§ **Work instruction A**
Decide whether each statement below agrees with the article on the OptIPuter remote-control car. Answer yes or no for each and quote the words of the article that decide it.
(i) The researcher in Irvine sends 30-40 joystick commands per second to the car.
(ii) The Webcam returns images to Irvine at 60 frames per second.
(iii) The demo car is built on a racing-car chassis made in Japan.
§ **Work instruction B**
Continue the article on the OptIPuter remote-control car, starting right after its final sentence.

§ **Text block**

-- Opening Marker --

OptIPuter Network Gives New Meaning to Remote Control

By Anna Lynn Spitzer

Remote control over OptIPuter
Image of car on computer
monitor 90 miles away

Irvine, Calif., 02.08.06  ─ How fast can you “drive” a car from Irvine to San Diego?

In a mere 50 milliseconds, if the car is UC Irvine’s remote-controlled “TMO Turtle” and the 90-mile trip is made over Calit2’s OptIPuter optical network.          

A research project underway in Prof. Kane Kim’s UCI lab utilizes the OptIPuter connection between Irvine and UC San Diego to send commands that enable researchers at one campus to control the car, located at the other, in near real-time. 

A researcher in Irvine uses a joystick that is connected to a computer on the OptIPuter network. With the joystick, he sends 30-40 commands per second to the car, located in San Diego. The car moves almost instantly, according to the commands it is receiving. A Webcam sends images back to Irvine at the rate of 30 frames per second, where a monitor allows the researcher to see the car and steer it in what feels like real-time – with the total delay of less than 100 milliseconds.                               

Global positioning systems built into servers at both campuses offer microsecond precision global time, allowing researchers to know precisely if their joystick commands are received on time.                                                                                                                               

Thanks to the power of the OptIPuter’s 1 gigabit-per-second optical connection and conservative message path management, the messages are transmitted with extremely low latency (lag time between the beginning of a request for data and the moment it begins to be received) and minimal jitter (variations in message communication delays).

TMO Turtle
Jan with car
TMO Turtle is 1/5 the size and scale of a real car.

The software used to run the TMO (time-triggered, message-triggered object) demonstration was developed in Kim’s lab and is highly scalable, meaning it adapts well to increased demands. In order for the demonstration to succeed, two elements are essential, says Kim. “We need stable streaming of camera images, and we need reliable transmission of joystick commands over the OptIPuter to the local server, and over the wireless link from the local server to the car.                                                                                       

"If everything works according to plan, we will get minimal jitter and excellent responsiveness. We want the human driver with the joystick to feel as though the car is in the same room.”

computer control
Remote control over the miles

The demo car has been constructed on an electric remote-control, racing-car chassis made in Germany. “TMO Turtle” is approximately 1/5 the size and scale of a real automobile, about 3 feet long. It contains three computers and a microcontroller, enabling researchers to control its speed and steering angle.

-- Closing Marker --

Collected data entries
-- Opening Marker --

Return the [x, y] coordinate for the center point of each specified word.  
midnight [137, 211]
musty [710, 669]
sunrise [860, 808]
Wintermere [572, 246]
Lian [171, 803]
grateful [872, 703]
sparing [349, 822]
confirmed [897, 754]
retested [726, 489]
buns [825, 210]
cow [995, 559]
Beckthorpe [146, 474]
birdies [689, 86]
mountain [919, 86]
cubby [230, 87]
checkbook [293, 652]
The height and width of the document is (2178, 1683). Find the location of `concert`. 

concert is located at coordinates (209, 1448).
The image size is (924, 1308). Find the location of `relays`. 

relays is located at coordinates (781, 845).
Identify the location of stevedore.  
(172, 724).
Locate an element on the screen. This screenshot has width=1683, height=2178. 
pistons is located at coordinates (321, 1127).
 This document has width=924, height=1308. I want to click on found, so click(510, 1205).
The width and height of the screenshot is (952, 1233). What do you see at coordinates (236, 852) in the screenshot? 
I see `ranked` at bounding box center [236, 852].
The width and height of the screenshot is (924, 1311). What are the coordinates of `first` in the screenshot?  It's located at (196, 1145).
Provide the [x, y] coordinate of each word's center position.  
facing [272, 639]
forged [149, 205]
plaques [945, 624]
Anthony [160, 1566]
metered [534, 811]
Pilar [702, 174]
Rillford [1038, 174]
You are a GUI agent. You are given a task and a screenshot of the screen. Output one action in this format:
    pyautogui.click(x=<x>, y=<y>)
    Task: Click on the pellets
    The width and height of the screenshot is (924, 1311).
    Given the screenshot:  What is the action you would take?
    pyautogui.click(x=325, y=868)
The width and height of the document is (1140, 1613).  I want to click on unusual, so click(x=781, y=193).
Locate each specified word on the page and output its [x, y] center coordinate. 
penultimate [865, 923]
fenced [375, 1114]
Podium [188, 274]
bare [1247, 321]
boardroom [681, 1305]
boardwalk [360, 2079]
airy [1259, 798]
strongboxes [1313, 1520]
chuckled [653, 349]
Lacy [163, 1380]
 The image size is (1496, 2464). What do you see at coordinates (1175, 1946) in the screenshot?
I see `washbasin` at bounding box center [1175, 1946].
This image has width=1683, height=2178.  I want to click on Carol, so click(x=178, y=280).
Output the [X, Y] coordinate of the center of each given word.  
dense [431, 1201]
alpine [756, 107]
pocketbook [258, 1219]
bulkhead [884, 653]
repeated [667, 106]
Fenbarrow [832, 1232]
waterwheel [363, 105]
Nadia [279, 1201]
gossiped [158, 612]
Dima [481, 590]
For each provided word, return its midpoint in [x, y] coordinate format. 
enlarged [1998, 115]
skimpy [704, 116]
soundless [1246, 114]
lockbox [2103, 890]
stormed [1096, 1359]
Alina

-- Closing Marker --

§ **Task answer A**
(i) Yes: "he sends 30-40 commands per second to the car, located in San Diego."
(ii) No: "A Webcam sends images back to Irvine at the rate of 30 frames per second"
(iii) No: "The demo car has been constructed on an electric remote-control, racing-car chassis made in Germany."

§ **Task answer B**
With the exception of the chassis, the car has been custom-designed using off-the-shelf components, including a body that is actually a plastic tote purchased from a container store. Two 12-volt lead and four 7.2-volt nickel-cadmium batteries supply the power.              

The next step in the research is an attempt to control the car over a longer distance in similar “real-time” mode. Since the OptIPuter already maintains a 10-Gb connection from San Diego to Chicago, Ill., a distance of 2100 miles, researchers hope to test-drive the car between the two cities as early as next fall.                                                                                               

 The cutting-edge project is more than just high-tech video fun. “The car is a means for demonstrating the software technology,” says Kim. “The real goal is to establish and promote a new-generation, real-time programming and software engineering technology. 

 “This technology will lead to more economically developed, more reliable, and more easily expandable real-time computer applications than those currently available,” he says, citing video conferencing as an example. “When you’ve got a video conference with six or seven people in different cities involved, the existing technology doesn’t allow participants to talk and interact freely without experiencing frequent confusing situations.” 

Future applications for TMO technology include remote control surgery, multi-media-based multi-party collaborations, defense or homeland security systems and collaboration between robots and autonomously navigating vehicles. “This is our first attempt at wider-area, real-time distributed computing,” says Kim. “There are endless future applications.”